Queda da temperatura aumenta riscos para a população de rua

queda da temperatura registrada nos últimos dias na capital paulista aumenta os riscos a que a população em situação de rua está exposta. Segundo o coordenador da Pastoral do Povo de Rua, padre Júlio Lancelotti, o frio já está aumentando a demanda por abrigos.

“Nós já estamos vivendo madrugadas muito frias”, enfatizou em entrevista à Agência Brasil. Ele disse que cresceu o número de pessoas que buscam um lugar mais protegido entre os que são atendidos no centro de acolhimento mantido na Paróquia São Miguel Arcanjo, na Mooca, zona leste paulistana. “Só ontem (13), eu tinha uma lista de 40 ou 50, e, hoje(14), vários pediram novamente lugar de acolhida”, disse.

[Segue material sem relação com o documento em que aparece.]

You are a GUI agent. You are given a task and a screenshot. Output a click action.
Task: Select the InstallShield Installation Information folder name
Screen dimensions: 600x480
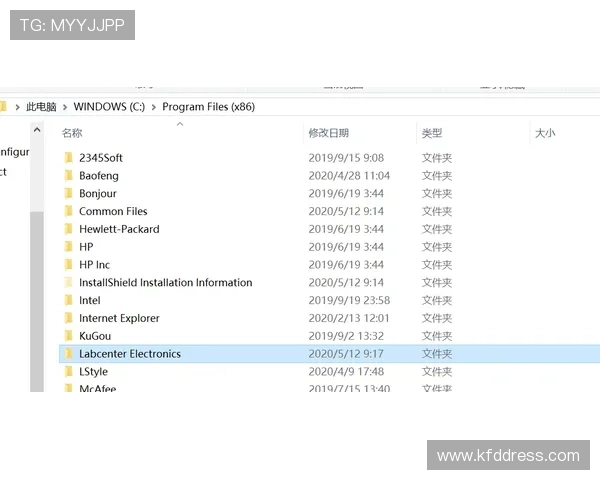165,283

Em julho de 2019, pelo menos quatro pessoas em situação de rua morreram devido ao frio na capital paulista. Neste ano, a situação pode se agravar com a pandemia do novo coronavírus (covid-19). As últimas informações da Prefeitura de São Paulo indicam que 22 pessoas em situação de rua morreram devido a doença. Existe, segundo o censo divulgado pela prefeitura em janeiro, mais de 24 mil pessoas em situação de rua na cidade de São Paulo.

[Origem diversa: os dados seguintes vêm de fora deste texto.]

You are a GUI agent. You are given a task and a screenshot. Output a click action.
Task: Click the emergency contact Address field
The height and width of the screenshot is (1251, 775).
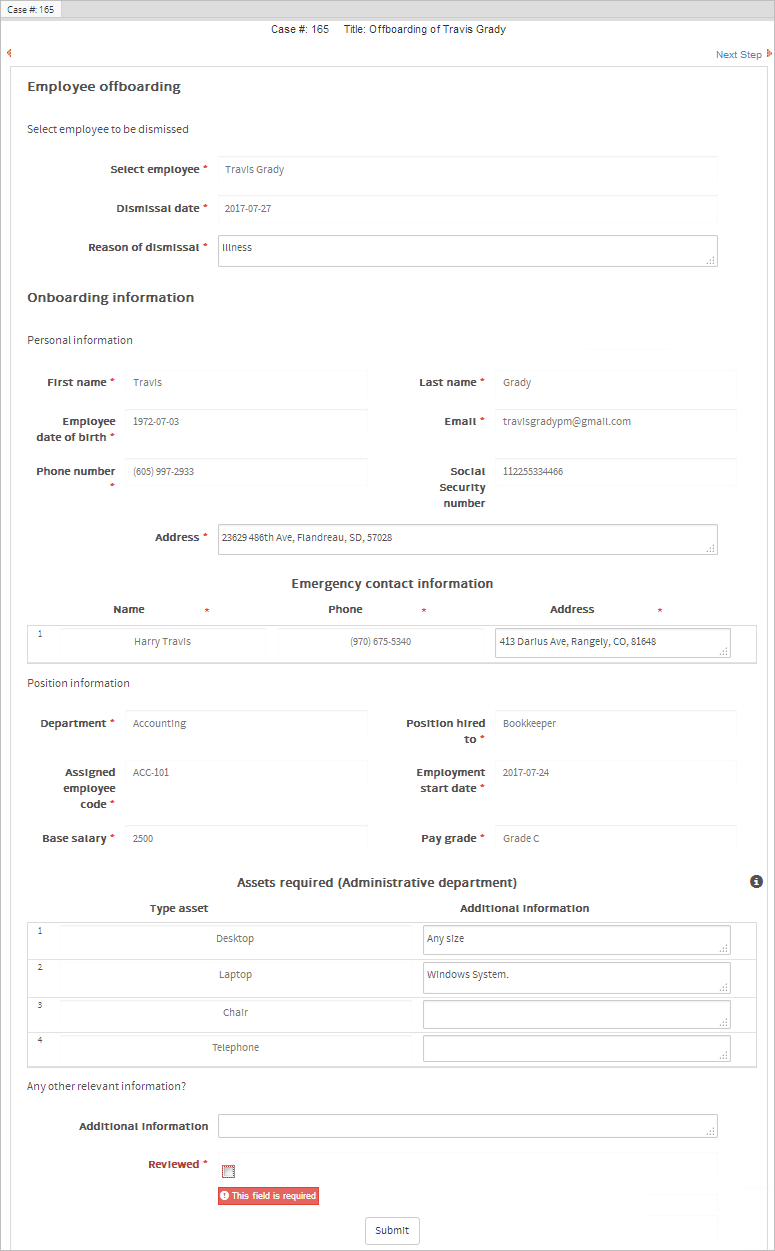point(612,642)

De acordo com o padre Lancelotti, a prefeitura abriu vagas em abrigos para pessoas identificadas ou com suspeita da covid-19. No entanto, os locais, segundo o padre, não permitem o isolamento das pessoas. “Eles ampliaram o número de vagas nos chamados abrigos emergenciais. Mas são todas vagas em lugares grande, lá no Pelezão [espaço esportivo na zona oeste da capital], no Centro Esportivo da Mooca. Em lugares específicos para pessoas que estejam com confirmação ou suspeita de covid”, disse.